Huawei-Boss: „Die USA können uns nicht vernichten“
20. März 2019Ki- Supermacht Wer hat die Nase vorn?
Teil 3
Von Horst Buchwald
„Die USA können uns nicht vernichten“
Ren Zhengfei, der Gründer von Huawei, machte bisher nie durch drastische Worte von sich reden. Doch kürzlich platzte ihm der Kragen. Egal, welches Medium er aufschlug oder ansah, überall wurde behauptet, das sein Unternehmen Wirtschaftsspionage betreibt. Schlimmer noch: der Erzfeind Amerika in Gestalt der Trump- Administration hatte diese Behauptung in die Welt gesetzt ohne auch nur einen Beweis vorzulegen. Dennoch: immer mehr Länder nahmen die Warnungen aus dem Weißen Haus ernst und kickten Huawei als Netzausrüster für die 5 G- Netze aus dem Markt. Es begann mit Australien und Neuseeland, dann folgte Japan. Nur in Großbritannien und Deutschland waren sich die Entscheider noch nicht einig. Man mußte kein Hellseher sein um zu erkennen, das dem chinesischen „Wunderkind“ immer mehr Märkte wegbrechen würden. Darum gab Ren seine Zurückhaltung auf und stellte in Richtung Washington fest: „Die USA können uns auf keinen Fall vernichten“.
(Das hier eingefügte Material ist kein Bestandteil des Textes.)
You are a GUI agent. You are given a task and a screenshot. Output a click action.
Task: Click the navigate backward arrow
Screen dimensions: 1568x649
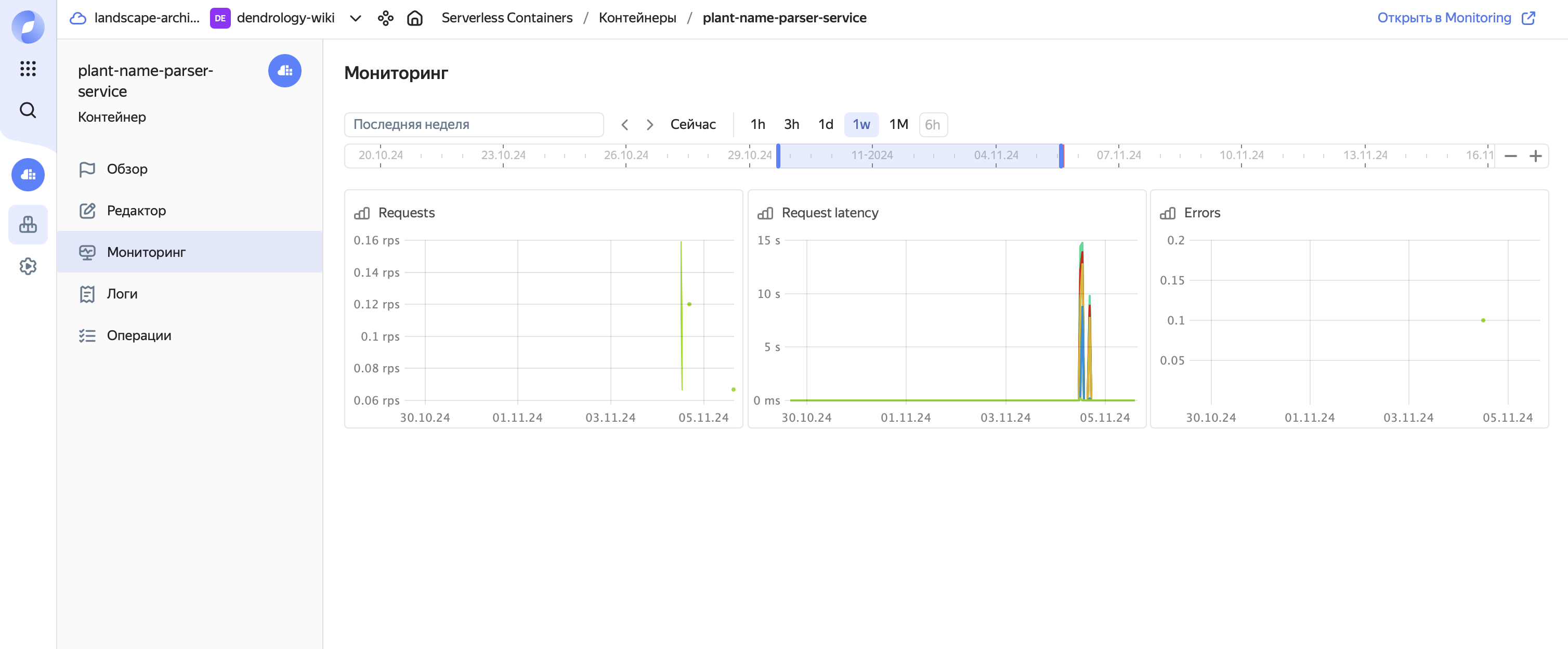pyautogui.click(x=624, y=124)
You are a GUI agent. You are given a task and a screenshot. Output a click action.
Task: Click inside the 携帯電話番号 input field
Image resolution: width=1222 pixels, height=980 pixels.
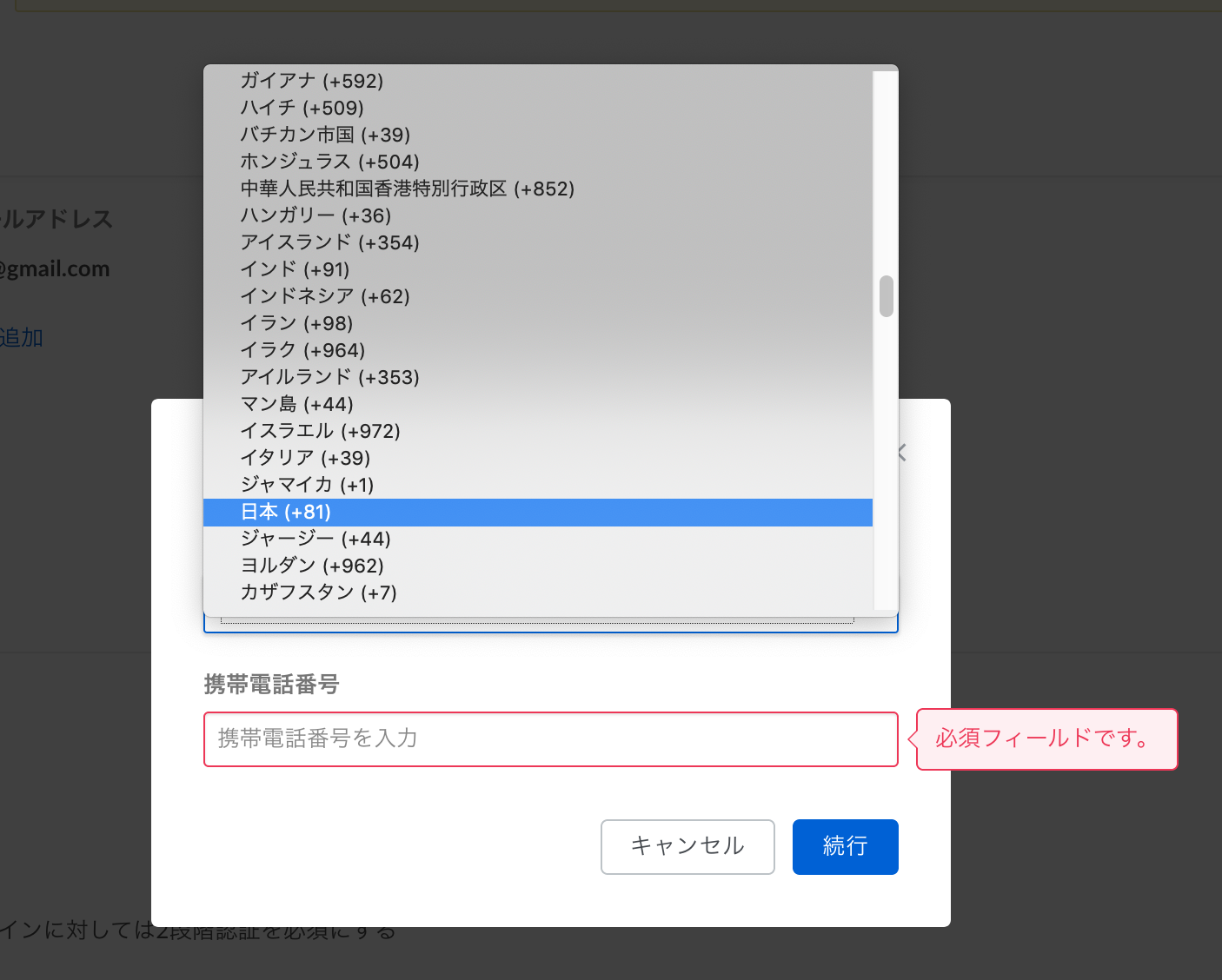tap(550, 739)
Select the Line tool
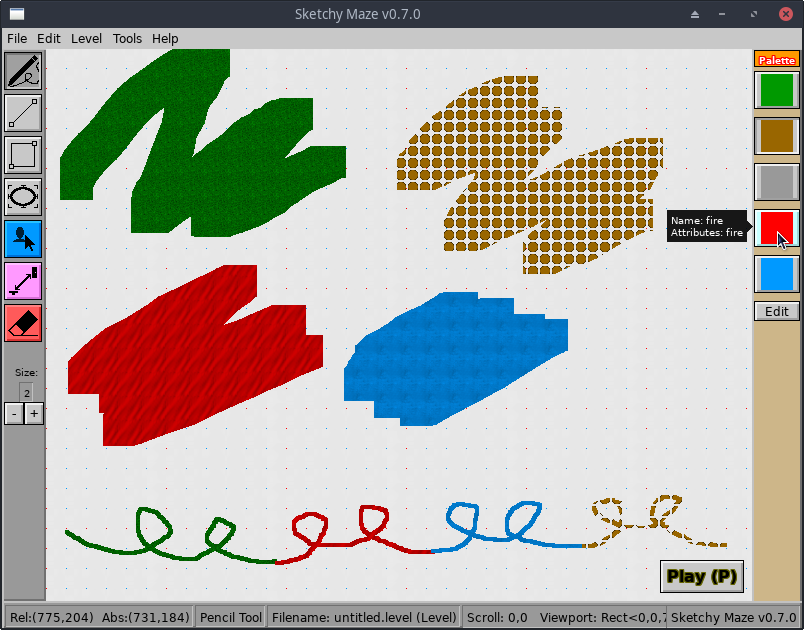Image resolution: width=804 pixels, height=630 pixels. (x=23, y=113)
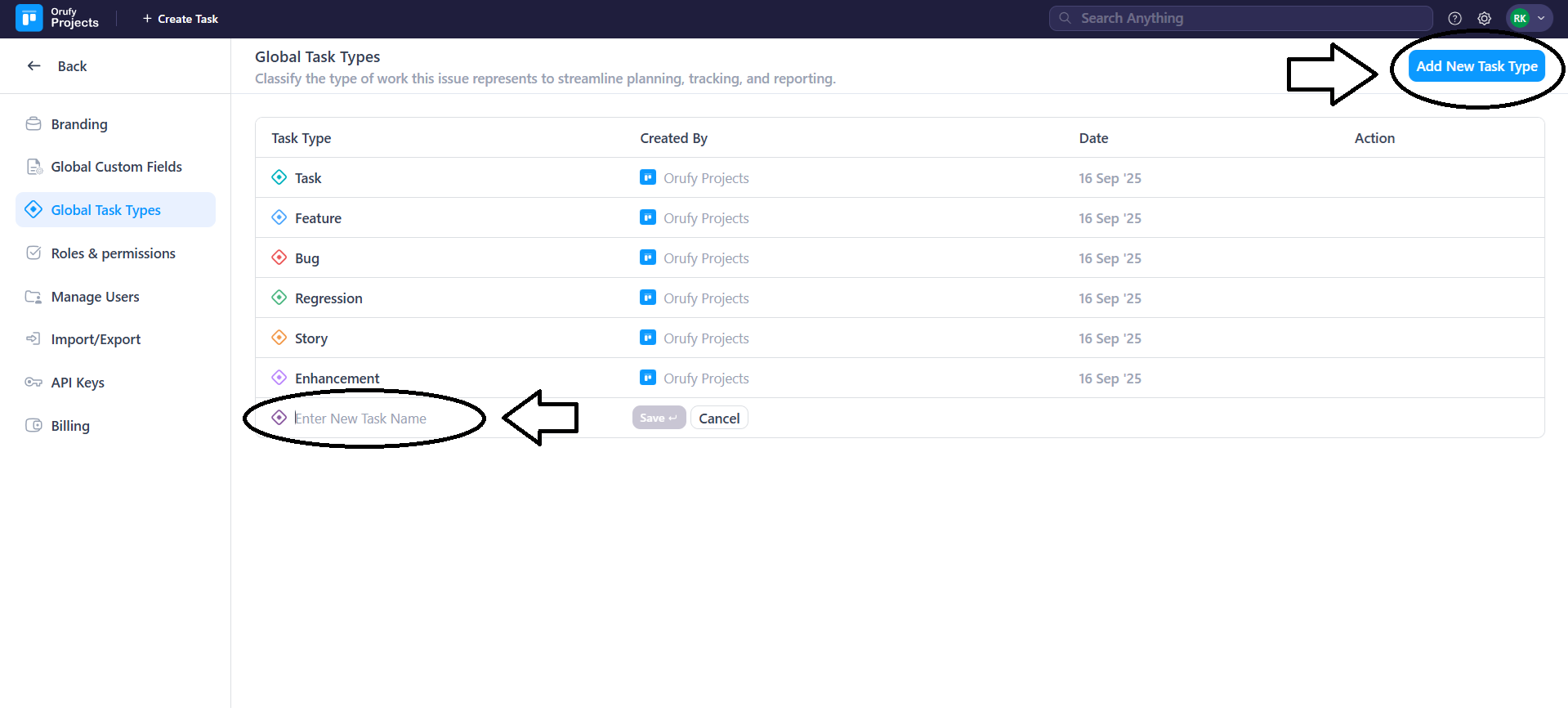The image size is (1568, 712).
Task: Click the Regression task type green icon
Action: [x=279, y=298]
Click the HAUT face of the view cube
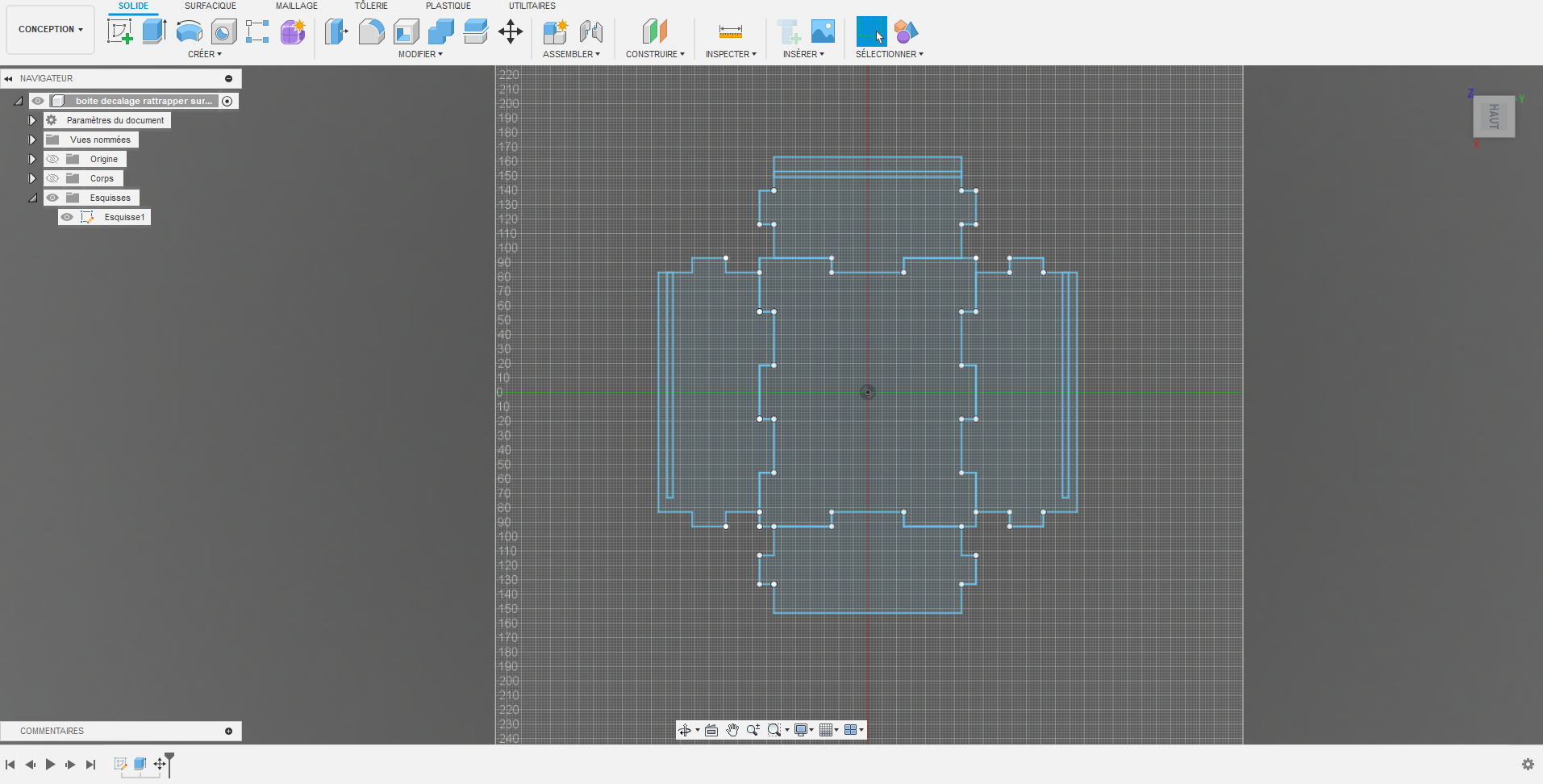Screen dimensions: 1543x784 pyautogui.click(x=1493, y=117)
Will das der US- Präsident? Nur er allein? Oder gibt es noch weitere Huawei-Gegner ? Wir werden sehen. Der Argumentationsstrang der Trump-Administration sieht folgendermaßen aus: Die 5G – Netze sind wie der Strom für die Elektroindustrie das Kernelement einer Industrie 4.0 sowie des Internets der Dinge – also das Schlüsselbund für die Tür in die Zukunft. Dies in der Hand der schärfsten Konkurrenten um die Weltmacht zu belassen, wäre ein großer Fehler, denn sollten sich Konflikte einmal zuspitzen, könnte China mit einem Kill- switch den Westen ernsthaft aus dem Gleichgewicht kippen. Er wäre für Jahrhunderte erledigt. America first wäre gescheitert. China wäre dann unangefochten die bestimmende Weltmacht. Wollt ihr das?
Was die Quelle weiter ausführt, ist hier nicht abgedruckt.